Ce 15 octobre, Huawei a ouvert son événement télécom Global Mobile Broadband Forum annuel à Zurich. Le même jour, la Chancellerie suisse donnait son accord pour une initiative populaire fédérale visant à limiter l’extension du réseau 5G. Ses défenseurs ont jusqu’au 25 avril pour récolter 100 000 signatures. Voilà qui résume parfaitement les contradictions du pays. Technologiquement à la pointe au niveau européen et même mondial, il doit faire face aux peurs exacerbées de sa population envers le nouveau standard.
La Suisse compte trois opérateurs : l’historique Swisscom, le challenger Sunrise et le « trublion » Salt, dernier arrivé sur le marché, et qui appartient à la holding personnelle de Xavier Niel. Ils ont tous obtenu des fréquences 5G, mais seuls les deux premiers ont ouvert un service commercial depuis le printemps. La bataille se joue donc entre Swisscom, équipé par Ericsson, et Sunrise, qui utilise du matériel Huawei. « Nous avons actuellement environ 200 antennes en service dans 120 localités », nous a précisé un porte-parole de Swisscom. Sunrise fait mieux avec 262 localités couvertes avec au moins 80% de la population éligible. Mais les deux acteurs sont confrontés à un problème qu’ils n’avaient absolument pas vu venir : une opposition profonde des habitants à la 5G qui a débuté il y a quelques mois.

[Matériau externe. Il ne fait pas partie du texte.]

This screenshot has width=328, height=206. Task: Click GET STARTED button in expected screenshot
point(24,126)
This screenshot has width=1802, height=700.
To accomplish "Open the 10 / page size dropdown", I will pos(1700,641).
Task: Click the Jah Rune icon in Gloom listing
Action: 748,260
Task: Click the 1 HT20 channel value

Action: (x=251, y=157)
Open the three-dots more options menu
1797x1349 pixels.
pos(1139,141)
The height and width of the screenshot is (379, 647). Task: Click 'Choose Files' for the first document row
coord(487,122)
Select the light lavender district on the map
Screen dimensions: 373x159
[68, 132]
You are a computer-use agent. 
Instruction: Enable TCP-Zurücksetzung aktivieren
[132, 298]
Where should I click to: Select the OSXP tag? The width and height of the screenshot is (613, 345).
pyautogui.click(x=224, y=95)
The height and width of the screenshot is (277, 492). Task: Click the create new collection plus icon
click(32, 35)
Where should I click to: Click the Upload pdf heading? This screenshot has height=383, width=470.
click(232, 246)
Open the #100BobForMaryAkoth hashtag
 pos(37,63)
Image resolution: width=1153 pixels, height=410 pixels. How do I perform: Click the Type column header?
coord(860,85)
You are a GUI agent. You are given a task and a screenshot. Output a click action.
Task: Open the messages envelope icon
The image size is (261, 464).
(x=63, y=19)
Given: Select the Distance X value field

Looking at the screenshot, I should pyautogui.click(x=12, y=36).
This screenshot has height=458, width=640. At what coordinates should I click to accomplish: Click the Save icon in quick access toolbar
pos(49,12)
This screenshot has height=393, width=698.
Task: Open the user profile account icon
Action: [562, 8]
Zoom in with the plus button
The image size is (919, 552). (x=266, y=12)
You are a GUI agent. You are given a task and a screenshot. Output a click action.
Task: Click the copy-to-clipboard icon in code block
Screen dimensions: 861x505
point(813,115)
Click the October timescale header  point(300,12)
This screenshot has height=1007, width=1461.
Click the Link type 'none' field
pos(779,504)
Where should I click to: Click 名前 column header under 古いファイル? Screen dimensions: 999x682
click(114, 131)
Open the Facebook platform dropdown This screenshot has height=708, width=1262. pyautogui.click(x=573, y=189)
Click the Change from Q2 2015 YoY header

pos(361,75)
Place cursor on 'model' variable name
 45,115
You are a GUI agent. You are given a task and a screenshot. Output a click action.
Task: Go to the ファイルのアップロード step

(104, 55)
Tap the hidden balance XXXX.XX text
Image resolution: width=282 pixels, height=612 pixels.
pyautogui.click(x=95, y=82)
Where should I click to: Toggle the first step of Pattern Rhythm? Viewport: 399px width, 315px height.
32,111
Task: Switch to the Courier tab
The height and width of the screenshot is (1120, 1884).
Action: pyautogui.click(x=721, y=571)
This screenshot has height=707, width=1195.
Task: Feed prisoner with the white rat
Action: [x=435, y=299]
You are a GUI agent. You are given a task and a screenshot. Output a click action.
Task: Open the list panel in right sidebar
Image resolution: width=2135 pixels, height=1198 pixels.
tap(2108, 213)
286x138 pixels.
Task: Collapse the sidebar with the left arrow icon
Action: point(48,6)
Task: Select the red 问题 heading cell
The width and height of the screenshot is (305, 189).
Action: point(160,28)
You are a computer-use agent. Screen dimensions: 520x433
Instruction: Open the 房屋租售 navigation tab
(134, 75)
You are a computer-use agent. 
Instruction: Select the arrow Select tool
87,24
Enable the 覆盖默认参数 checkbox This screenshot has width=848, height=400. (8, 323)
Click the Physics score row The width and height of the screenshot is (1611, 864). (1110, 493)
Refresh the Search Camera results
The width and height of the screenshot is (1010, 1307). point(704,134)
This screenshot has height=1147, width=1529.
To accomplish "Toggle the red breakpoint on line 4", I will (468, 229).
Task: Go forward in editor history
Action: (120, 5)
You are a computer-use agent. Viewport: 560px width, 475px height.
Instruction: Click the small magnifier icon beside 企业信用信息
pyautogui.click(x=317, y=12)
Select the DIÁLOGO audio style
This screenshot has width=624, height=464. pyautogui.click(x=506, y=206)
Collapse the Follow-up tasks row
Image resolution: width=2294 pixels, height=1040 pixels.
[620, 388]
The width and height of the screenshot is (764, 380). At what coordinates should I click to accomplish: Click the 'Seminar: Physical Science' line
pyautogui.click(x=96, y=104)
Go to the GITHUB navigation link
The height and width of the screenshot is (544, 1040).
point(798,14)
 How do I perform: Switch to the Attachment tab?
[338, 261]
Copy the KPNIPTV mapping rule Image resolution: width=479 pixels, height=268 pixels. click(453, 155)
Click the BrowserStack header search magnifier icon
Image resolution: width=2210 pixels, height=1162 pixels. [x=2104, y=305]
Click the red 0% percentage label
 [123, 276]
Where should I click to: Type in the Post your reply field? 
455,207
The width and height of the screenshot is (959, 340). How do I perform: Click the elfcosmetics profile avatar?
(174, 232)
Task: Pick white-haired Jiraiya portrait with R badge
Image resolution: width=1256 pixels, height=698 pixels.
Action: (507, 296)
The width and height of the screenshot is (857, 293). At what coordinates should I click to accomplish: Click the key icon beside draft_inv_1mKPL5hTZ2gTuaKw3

Une opposition principalement francophone
La contestation se situe principalement en Suisse romande. Genève, Vaud et le Jura ont décrété un moratoire considéré comme illégal par l’Ofcom (Office fédéral de la communication). Fribourg a restreint les installations, Neuchâtel les a suspendu et le parlement du Valais s’est écharpé sur la question avant de renoncer à tout geler. Des manifestations ont rassemblé plusieurs milliers de personnes et les frondeurs ont fini par se structurer en une association baptisée Frequencia. D’après un sondage du magazine L’Illustré datant du mois d’avril, 65% de la population de Suisse romande redoutait que la 5G ne nuise à leur santé. Les Alémaniques ne sont « que » 51% à partager ces craintes. Ce qui fait une moyenne de 54%. Des résultats qui ont pu augmenter depuis. Des pétitions « Stop 5G » en français, allemand ou italien ont rassemblé chacune plusieurs dizaines de milliers de signatures en ligne.
Le discours reprend les arguments classiques des anti-ondes : la 5G aboutirait à une « irradiation massive de la population » avec des dommages corporels à la clef et des nuisances pour les animaux et les végétaux. Les contestataires demandent des études plus poussées sur les effets des ondes millimétriques, exigent de fixer des valeurs limites plus strictes et refusent la densification des antennes.
Le déploiement est ralenti
Ce mouvement a pour conséquence d’avoir stoppé le déploiement de la 5G dans de nombreuses villes suisses. Swisscom et Sunrise se rabattent donc sur les zones rurales, en mettant en avant leur solution Fixed Wireless Access permettant d’accéder au Très Haut Débit fixe via une box 5G.
« Nous avions totalement sous-estimé les réactions de la population », a déclaré Bruno Duarte, le CCO de Sunrise, lors du Global Mobile Broadband Forum de Huawei auquel nous étions présents. « Il est évident que ces oppositions ralentissent ponctuellement le déploiement mais nous maintenons nos objectifs de 90% de la population couverte d’ici la fin de l’année », nous a précisé un porte-parole de Swisscom. « Il va nous falloir faire preuve de pédagogie, encore et encore pour expliquer que la 5G n’aura pas d’impact sur la santé », nous a-t-on encore confié chez Sunrise.
Cet exemple suisse devrait en tous cas servir de leçon aux opérateurs français. Ils ne pourront pas commencer à déployer sans avoir fait l’effort d’expliquer ce qu’est la technologie à la population, ni se montrer totalement transparents quant à ces effets sur l’environnement. Ils pourront pour cela se baser sur les conclusions de l’Anses, qui va rendre un rapport sur le sujet à l’automne. L’ANFR a également effectué des contrôles sur tous les sites pilotes en 3,5 GHz dont les résultats seront communiqués. Mais cela ne constituera jamais qu’une première étape. Tout sera à recommencer pour la bande de fréquence 26 GHz, dite millimétrique, qui devrait concentrer les hostilités. Or, les tests sur les sites pilotes n’ont pas encore commencé. Seules quelques expérimentations ont eu lieu il y a deux ans en coopération avec l’ANFR.
La 5G pourrait-elle susciter autant d’animosité que Linky ? Le compteur électrique communiquant développé par Enedis fait en effet l’objet d’une défiance massive en France. Un scénario que le gouvernement et tous les acteurs des télécoms redoutent et espèrent bien ne pas reproduire.